Top of Stored data

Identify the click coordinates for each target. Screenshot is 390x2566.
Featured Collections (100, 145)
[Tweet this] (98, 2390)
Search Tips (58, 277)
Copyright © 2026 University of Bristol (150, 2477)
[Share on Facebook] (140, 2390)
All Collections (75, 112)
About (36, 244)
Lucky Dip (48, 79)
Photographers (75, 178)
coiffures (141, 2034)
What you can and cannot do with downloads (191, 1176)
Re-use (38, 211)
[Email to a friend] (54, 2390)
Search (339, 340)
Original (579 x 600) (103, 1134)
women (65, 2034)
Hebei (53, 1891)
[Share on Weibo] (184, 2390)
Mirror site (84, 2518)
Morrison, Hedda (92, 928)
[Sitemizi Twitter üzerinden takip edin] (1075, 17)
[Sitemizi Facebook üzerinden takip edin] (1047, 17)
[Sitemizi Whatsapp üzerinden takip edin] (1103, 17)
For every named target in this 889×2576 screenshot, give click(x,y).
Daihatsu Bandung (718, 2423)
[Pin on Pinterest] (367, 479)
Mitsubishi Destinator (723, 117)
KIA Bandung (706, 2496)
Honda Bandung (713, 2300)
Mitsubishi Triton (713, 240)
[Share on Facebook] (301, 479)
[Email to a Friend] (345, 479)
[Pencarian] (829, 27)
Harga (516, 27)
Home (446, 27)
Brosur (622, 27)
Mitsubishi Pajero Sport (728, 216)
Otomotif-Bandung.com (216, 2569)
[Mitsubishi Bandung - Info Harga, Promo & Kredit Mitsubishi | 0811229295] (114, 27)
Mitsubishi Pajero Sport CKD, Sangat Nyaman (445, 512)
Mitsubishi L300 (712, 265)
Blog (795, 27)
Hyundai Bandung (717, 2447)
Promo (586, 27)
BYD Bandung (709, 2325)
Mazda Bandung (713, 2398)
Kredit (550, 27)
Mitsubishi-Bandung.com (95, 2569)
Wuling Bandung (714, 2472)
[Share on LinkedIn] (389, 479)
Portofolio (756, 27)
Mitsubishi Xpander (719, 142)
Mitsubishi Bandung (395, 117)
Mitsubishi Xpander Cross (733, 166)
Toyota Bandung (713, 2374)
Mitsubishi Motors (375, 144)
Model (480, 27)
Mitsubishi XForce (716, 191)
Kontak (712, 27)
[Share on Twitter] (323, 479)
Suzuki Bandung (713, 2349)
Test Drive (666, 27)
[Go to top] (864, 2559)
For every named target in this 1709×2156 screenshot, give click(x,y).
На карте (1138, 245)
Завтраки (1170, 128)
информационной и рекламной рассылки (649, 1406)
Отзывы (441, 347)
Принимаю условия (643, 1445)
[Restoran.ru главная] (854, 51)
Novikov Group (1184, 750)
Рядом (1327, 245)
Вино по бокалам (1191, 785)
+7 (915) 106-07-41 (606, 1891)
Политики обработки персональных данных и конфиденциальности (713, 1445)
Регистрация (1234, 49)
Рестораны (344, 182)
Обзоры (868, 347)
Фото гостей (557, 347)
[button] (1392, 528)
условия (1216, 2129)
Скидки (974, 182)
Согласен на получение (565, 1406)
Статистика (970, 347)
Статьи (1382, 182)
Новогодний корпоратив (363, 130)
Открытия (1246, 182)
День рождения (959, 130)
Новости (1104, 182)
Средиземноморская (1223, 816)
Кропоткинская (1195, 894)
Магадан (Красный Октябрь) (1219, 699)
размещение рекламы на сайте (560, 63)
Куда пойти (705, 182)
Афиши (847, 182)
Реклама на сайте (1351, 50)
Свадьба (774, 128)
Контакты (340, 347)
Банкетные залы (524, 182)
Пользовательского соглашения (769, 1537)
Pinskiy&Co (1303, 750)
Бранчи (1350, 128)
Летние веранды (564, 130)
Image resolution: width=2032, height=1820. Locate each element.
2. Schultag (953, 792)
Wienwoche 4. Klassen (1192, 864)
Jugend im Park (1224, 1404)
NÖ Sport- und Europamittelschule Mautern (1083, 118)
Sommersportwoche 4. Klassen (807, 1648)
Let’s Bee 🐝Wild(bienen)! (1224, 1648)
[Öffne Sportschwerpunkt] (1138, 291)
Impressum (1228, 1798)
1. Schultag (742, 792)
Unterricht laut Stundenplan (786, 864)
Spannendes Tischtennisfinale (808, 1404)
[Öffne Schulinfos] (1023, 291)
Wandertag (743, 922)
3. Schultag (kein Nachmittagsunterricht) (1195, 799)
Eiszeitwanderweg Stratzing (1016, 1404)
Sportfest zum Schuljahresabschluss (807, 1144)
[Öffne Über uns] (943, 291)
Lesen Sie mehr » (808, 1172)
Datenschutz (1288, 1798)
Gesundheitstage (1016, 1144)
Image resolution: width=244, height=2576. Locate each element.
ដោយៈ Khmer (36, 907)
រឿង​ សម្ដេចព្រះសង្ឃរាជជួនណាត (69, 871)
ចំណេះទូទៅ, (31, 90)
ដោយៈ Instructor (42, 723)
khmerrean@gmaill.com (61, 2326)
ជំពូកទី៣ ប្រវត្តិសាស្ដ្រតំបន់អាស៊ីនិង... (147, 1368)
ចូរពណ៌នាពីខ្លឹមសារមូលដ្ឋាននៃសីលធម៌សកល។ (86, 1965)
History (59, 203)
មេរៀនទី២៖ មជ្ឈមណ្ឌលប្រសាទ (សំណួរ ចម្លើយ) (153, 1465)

Bottom of Stored data

What this task involves >> Each line of the records above, from the first through the one containing "Lucky Dip (48, 79)", is to be retyped exactly; no other line belongs.

Solved exercise >>
Identify the click coordinates for each target. Screenshot is 390x2566.
Featured Collections (100, 145)
[Tweet this] (98, 2390)
Search Tips (58, 277)
Copyright © 2026 University of Bristol (150, 2477)
[Share on Facebook] (140, 2390)
All Collections (75, 112)
About (36, 244)
Lucky Dip (48, 79)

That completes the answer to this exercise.